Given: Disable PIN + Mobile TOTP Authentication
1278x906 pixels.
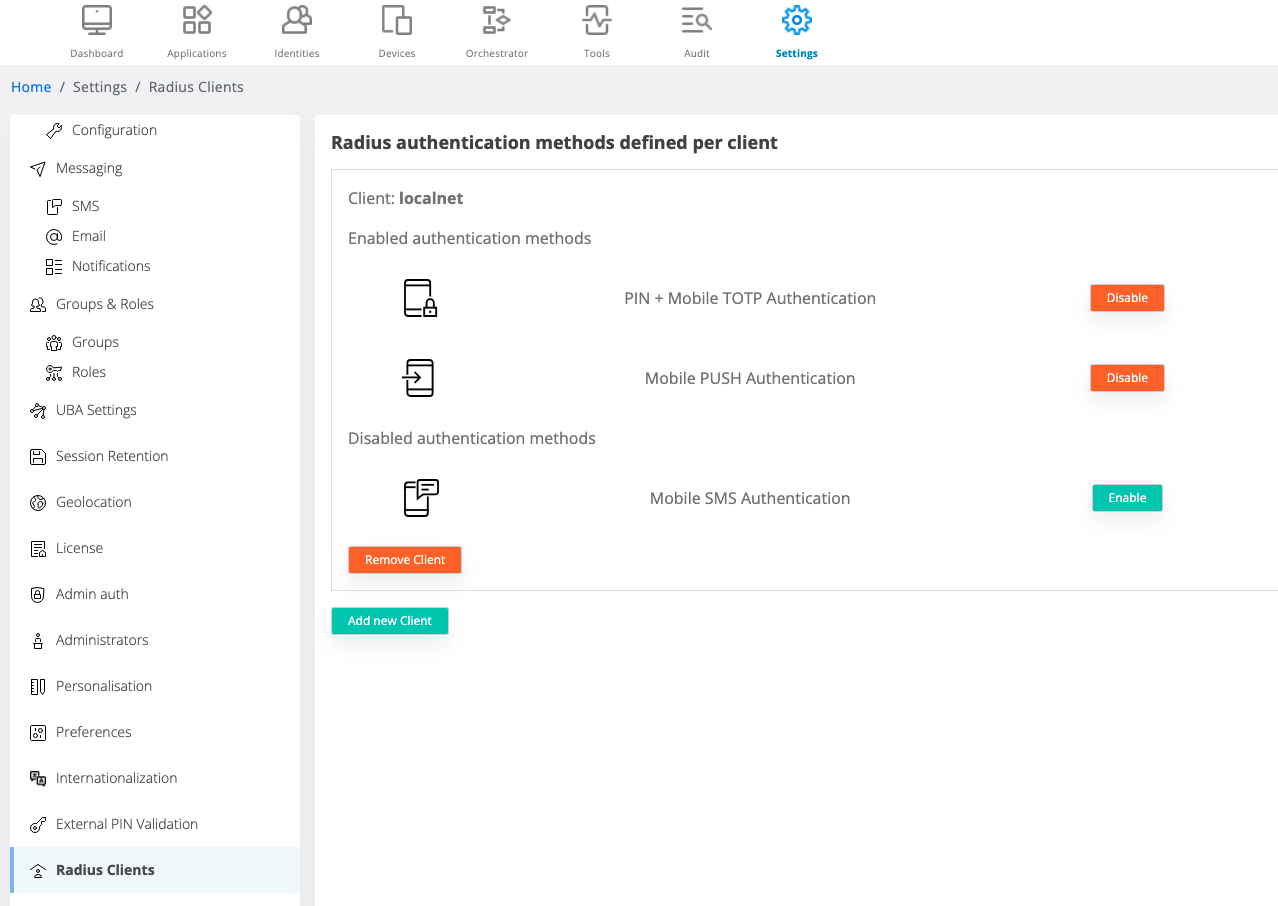Looking at the screenshot, I should click(x=1127, y=297).
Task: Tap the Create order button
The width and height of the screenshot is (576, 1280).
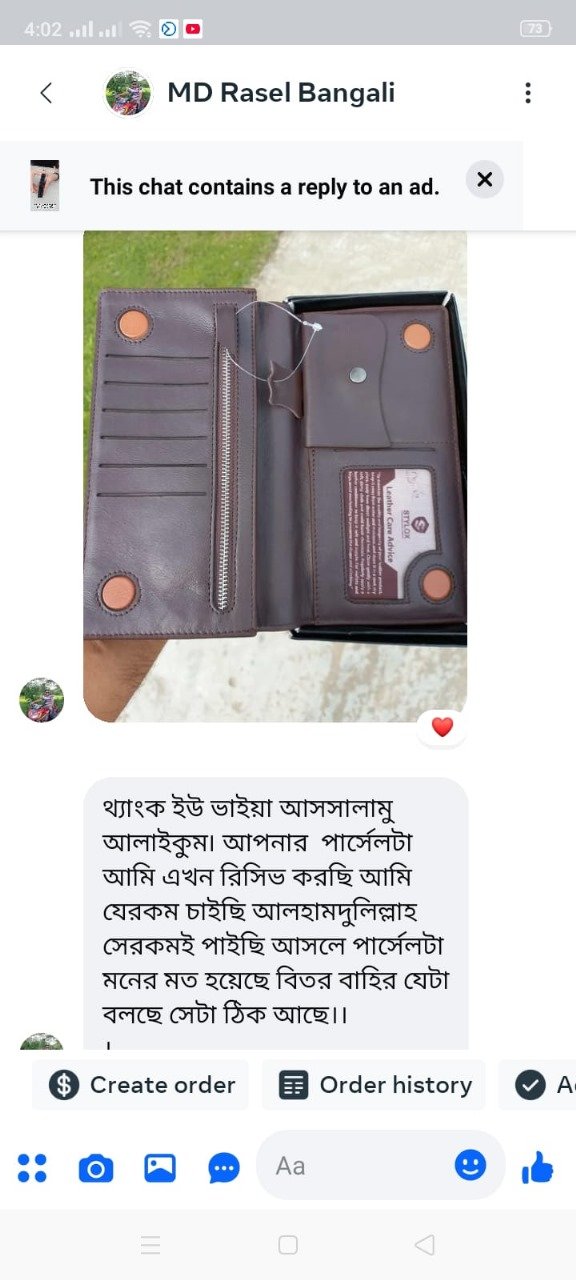Action: coord(141,1085)
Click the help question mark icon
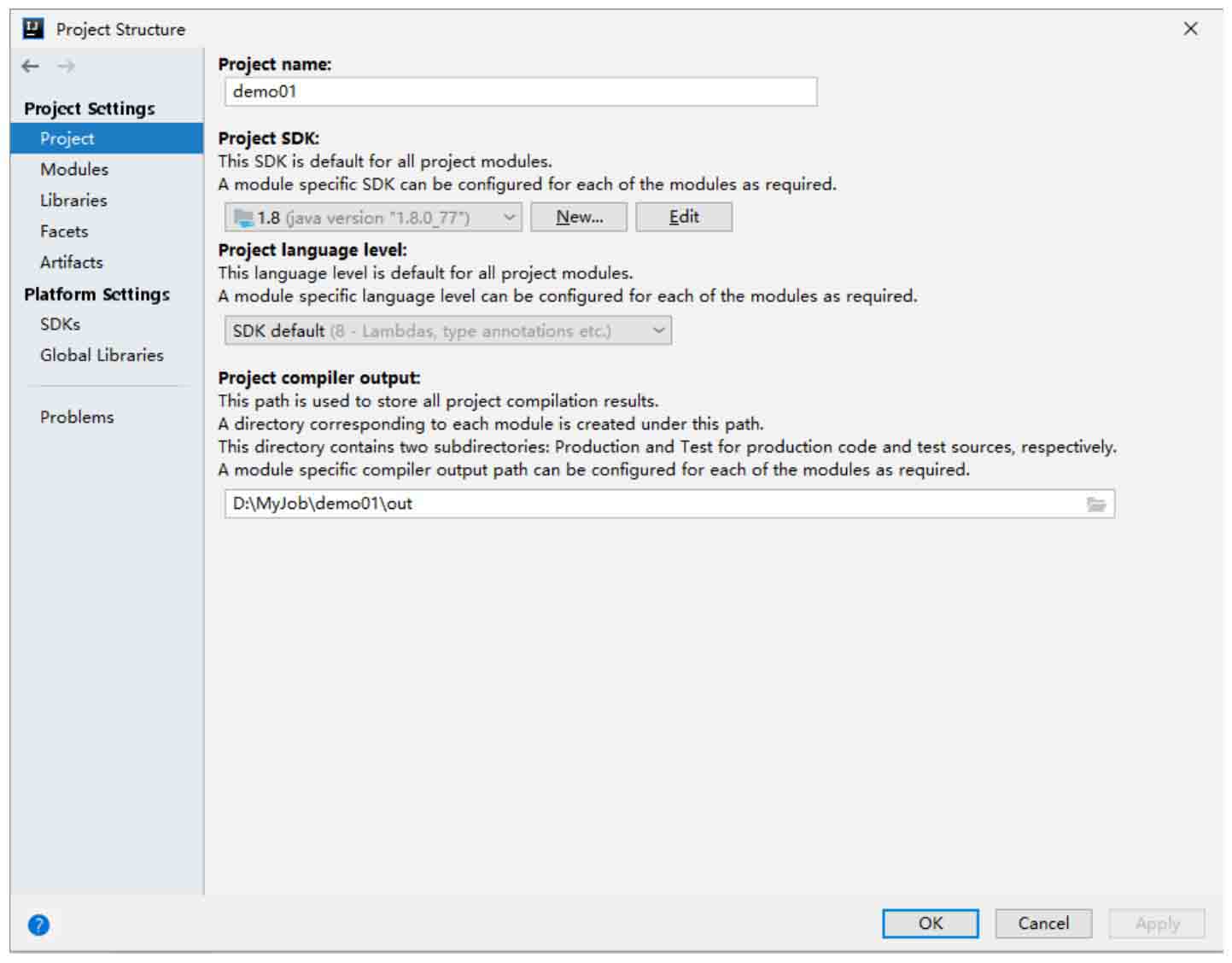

────────────────────────────────────────

◆ The problem:
Please set the data above down exactly, with the pictures removed.

◆ Result:
Given: Disable PIN + Mobile TOTP Authentication
1278x906 pixels.
Looking at the screenshot, I should click(x=1127, y=297).
Task: Tap the Create order button
The width and height of the screenshot is (576, 1280).
Action: coord(141,1085)
Click the help question mark icon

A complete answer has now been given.